_EXERCISE_.
Nothing but the lines from the one with "A- (31, 22)" through the final line of the listing should appear in the answer, each copied exactly.

------------------------

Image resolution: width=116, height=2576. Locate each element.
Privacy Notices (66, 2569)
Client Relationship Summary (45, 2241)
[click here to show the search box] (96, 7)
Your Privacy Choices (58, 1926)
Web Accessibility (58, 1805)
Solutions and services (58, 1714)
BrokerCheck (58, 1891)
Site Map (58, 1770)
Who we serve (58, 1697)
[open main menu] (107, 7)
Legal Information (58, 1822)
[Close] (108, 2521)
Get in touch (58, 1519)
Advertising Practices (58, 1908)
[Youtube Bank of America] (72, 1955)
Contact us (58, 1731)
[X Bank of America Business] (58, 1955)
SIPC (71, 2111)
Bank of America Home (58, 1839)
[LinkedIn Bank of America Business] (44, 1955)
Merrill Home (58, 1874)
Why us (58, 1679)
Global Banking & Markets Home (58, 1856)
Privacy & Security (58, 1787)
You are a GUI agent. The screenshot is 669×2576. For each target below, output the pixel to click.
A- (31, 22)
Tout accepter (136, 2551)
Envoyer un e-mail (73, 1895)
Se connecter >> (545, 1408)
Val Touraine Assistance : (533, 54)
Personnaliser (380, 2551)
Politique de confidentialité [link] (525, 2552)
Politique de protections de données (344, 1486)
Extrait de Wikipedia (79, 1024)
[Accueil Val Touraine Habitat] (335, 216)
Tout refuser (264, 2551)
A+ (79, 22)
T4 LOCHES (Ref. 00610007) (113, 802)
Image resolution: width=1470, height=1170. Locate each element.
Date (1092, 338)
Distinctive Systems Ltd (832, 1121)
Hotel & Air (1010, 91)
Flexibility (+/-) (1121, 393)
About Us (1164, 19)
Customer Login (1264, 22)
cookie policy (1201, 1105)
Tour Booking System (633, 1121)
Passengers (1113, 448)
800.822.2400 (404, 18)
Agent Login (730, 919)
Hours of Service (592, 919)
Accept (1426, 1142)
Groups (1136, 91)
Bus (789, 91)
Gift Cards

------------------------

_EXERCISE RESULT_.
A- (31, 22)
Tout accepter (136, 2551)
Envoyer un e-mail (73, 1895)
Se connecter >> (545, 1408)
Val Touraine Assistance : (533, 54)
Personnaliser (380, 2551)
Politique de confidentialité [link] (525, 2552)
Politique de protections de données (344, 1486)
Extrait de Wikipedia (79, 1024)
[Accueil Val Touraine Habitat] (335, 216)
Tout refuser (264, 2551)
A+ (79, 22)
T4 LOCHES (Ref. 00610007) (113, 802)
Image resolution: width=1470, height=1170. Locate each element.
Date (1092, 338)
Distinctive Systems Ltd (832, 1121)
Hotel & Air (1010, 91)
Flexibility (+/-) (1121, 393)
About Us (1164, 19)
Customer Login (1264, 22)
cookie policy (1201, 1105)
Tour Booking System (633, 1121)
Passengers (1113, 448)
800.822.2400 (404, 18)
Agent Login (730, 919)
Hours of Service (592, 919)
Accept (1426, 1142)
Groups (1136, 91)
Bus (789, 91)
Gift Cards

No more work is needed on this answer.